Many of these immigrants are actively growing peppers, tomatoes, pumpkins and greens on what used to be vacant eyesores. An ESL class, for example, is even taught at one of the gardens, with students learning English as they plant.

Over the course of a few years, 13 local gardens have sprung up across Syracuse, and activists say that they have plans to continue with their work. City Hall has even gotten involved in the project, convincing a local bank to recently underwrite funding for a new garden.

“Gardening is hard work and producing food is hard work,” says Weissman. “We always work from the ground up. We want to make sure that community support is there before we move forward.”

Other cities have followed Syracuse’s model.  For example, in Detroit, several colleges and universities have worked in collaboration with community gardeners to transform some of the city’s most beleaguered areas. The same is true in Atlanta, Philadelphia and Washington, D.C.

Earlier this year, Paul Quinn College, Texas’ oldest historically Black college, turned its football field into a student-run farm in an effort to teach students about agriculture and business. The Food for Good farm produced about 2,200 points of produce, with some of the food serving students on campus and the remaining going to feed the hungry, according to college officials.

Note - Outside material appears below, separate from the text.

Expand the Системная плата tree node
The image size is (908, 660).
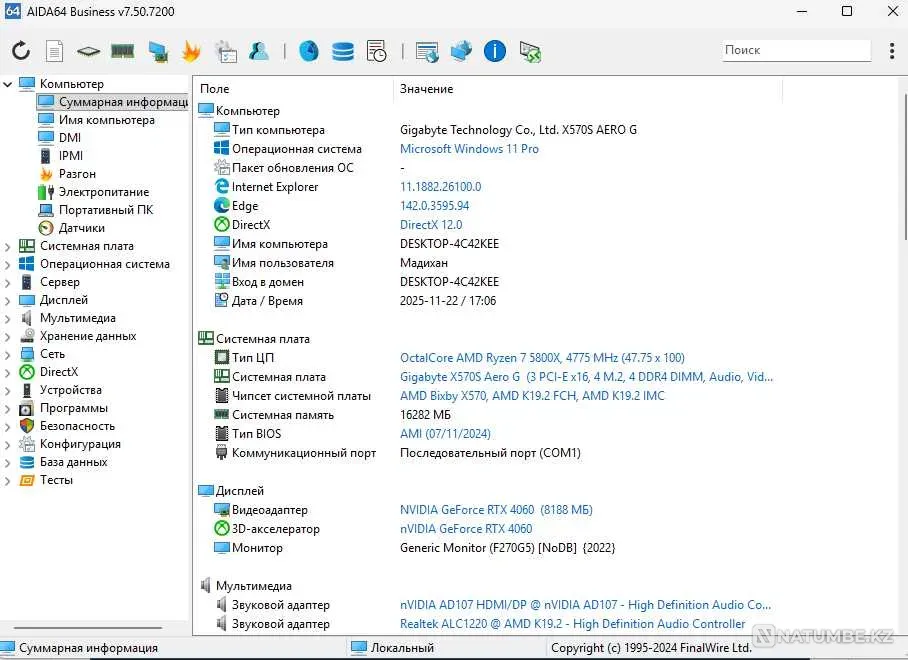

Community gardening isn’t new but has experienced a renewed interest, particularly in urban areas, as a result of first lady Michelle Obama’s advocacy work. Several years ago, Obama planted the first vegetable garden at the White House since Eleanor Roosevelt’s victory garden during World War II.  Ever since, the organic garden has provided food for the first family’s meals and dinners, but Obama has said that the purpose of the garden was to educate school-age children about how fruit and vegetables are grown, particularly at a time when childhood obesity has become a growing concern.

Wilson agrees with Obama. That’s why she has gotten children between the ages of 4 and 15 involved in the gardening experience. 

“There is a great need for education and we want to pass down the knowledge of what adults know to the young people so they can keep these gardens in tact,” she says. “It’s good exercise for them to be out in the garden and out in the sun.  It’s amazing to see how surprised they are when they see a tomato on the bush or when they pick an apple or peer from a tree. It makes me feel good.”